Navigation

Troubleshoot Multi-Cluster Deployments

To troubleshoot your multi-Kubernetes-cluster deployments, use the procedures in this section.

Recovering from Cluster Failure

This procedure uses the same cluster names as in the Prerequisites. If the cluster MDB_CLUSTER_1 that holds MongoDB nodes goes down, and if you provision a new cluster named MDB_CLUSTER_4 instead of MDB_CLUSTER_1 to hold the new MongoDB nodes, run the multi-cluster kubeconfig creator tool with the updated list of member clusters, and then edit the MongoDBMulti CustomResource spec on the central cluster.

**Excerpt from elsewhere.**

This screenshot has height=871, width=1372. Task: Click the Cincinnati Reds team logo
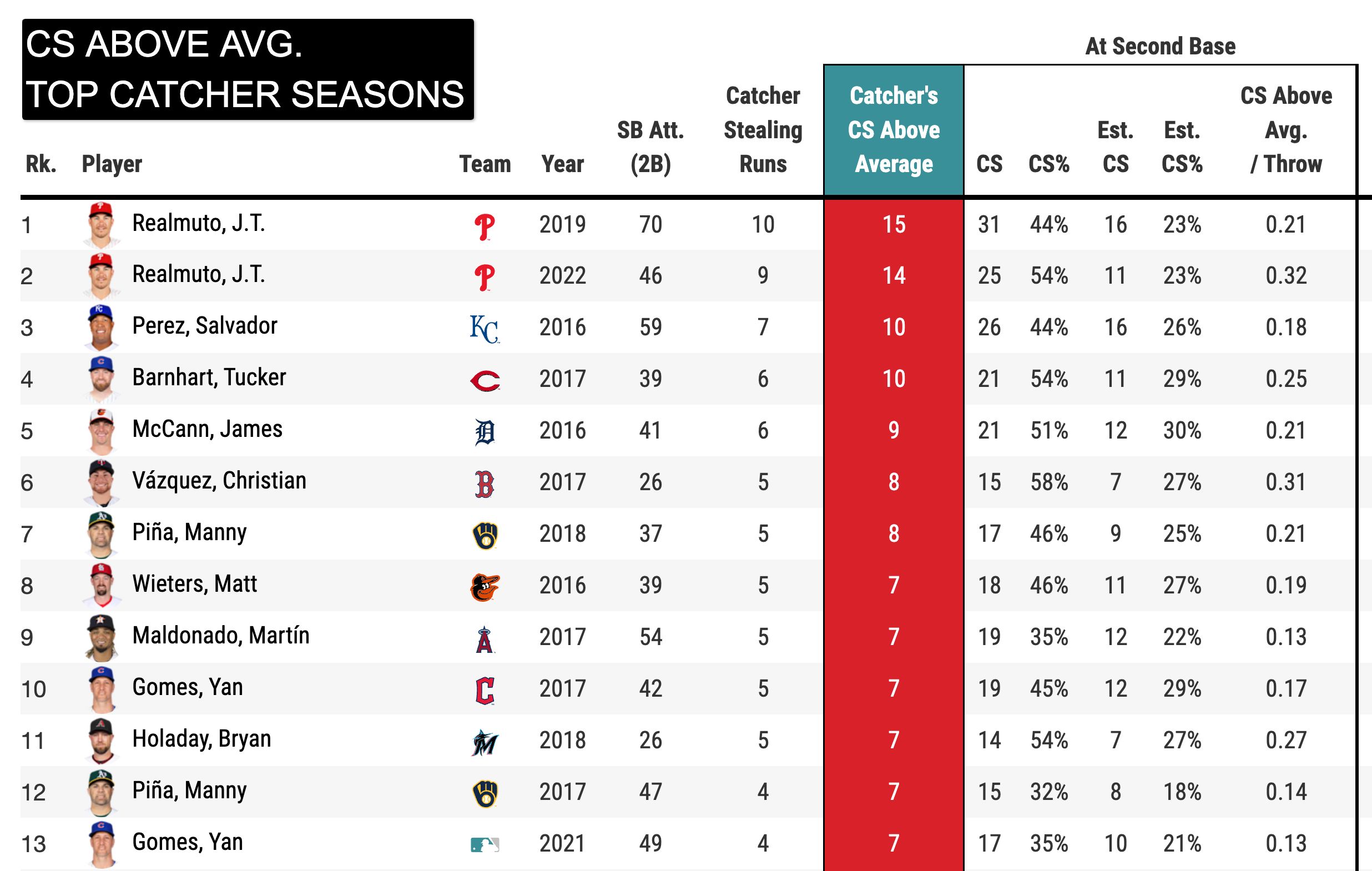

To reconfigure the multi-cluster deployment after a cluster failure, replace the failed cluster with the newly provisioned cluster as follows:

  1. Run the multi-cluster kubeconfig creator tool with the new cluster MDB_CLUSTER_4 specified in the -member-clusters flag. This enables the Kubernetes Operator to communicate with the new cluster to schedule MongoDB nodes on it. In the following example, -member-clusters contains ${MDB_CLUSTER_4_FULL_NAME}.

    go run tools/multicluster/main.go \
      -central-cluster="${MDB_CENTRAL_CLUSTER_FULL_NAME}" \
      -member-clusters="${MDB_CLUSTER_4_FULL_NAME},${MDB_CLUSTER_2_FULL_NAME},${MDB_CLUSTER_3_FULL_NAME}" \
      -member-cluster-namespace="mongodb" \
      -central-cluster-namespace="mongodb"
    
  2. On the central cluster, locate and edit the MongoDBMulti CustomResource spec to add the new cluster name to the clusterSpecList and remove the failed cluster from this list. The resulting list of cluster names should be similar to the following:

    clusterSpecList:
       clusterSpecs:
        - clusterName: ${MDB_CLUSTER_4_FULL_NAME}
          members: 3
        - clusterName: ${MDB_CLUSTER_2_FULL_NAME}
          members: 2
        - clusterName: ${MDB_CLUSTER_3_FULL_NAME}
          members: 3
    
  3. Restart the Kubernetes Operator Pod. After the restart, the Kubernetes Operator should reconcile the MongoDB deployment on the newly created MDB_CLUSTER_4 cluster that has been created as a replacement for the MDB_CLUSTER_1 failure. To learn more about resource reconciliation, see Multi-Cluster Deployment Architecture.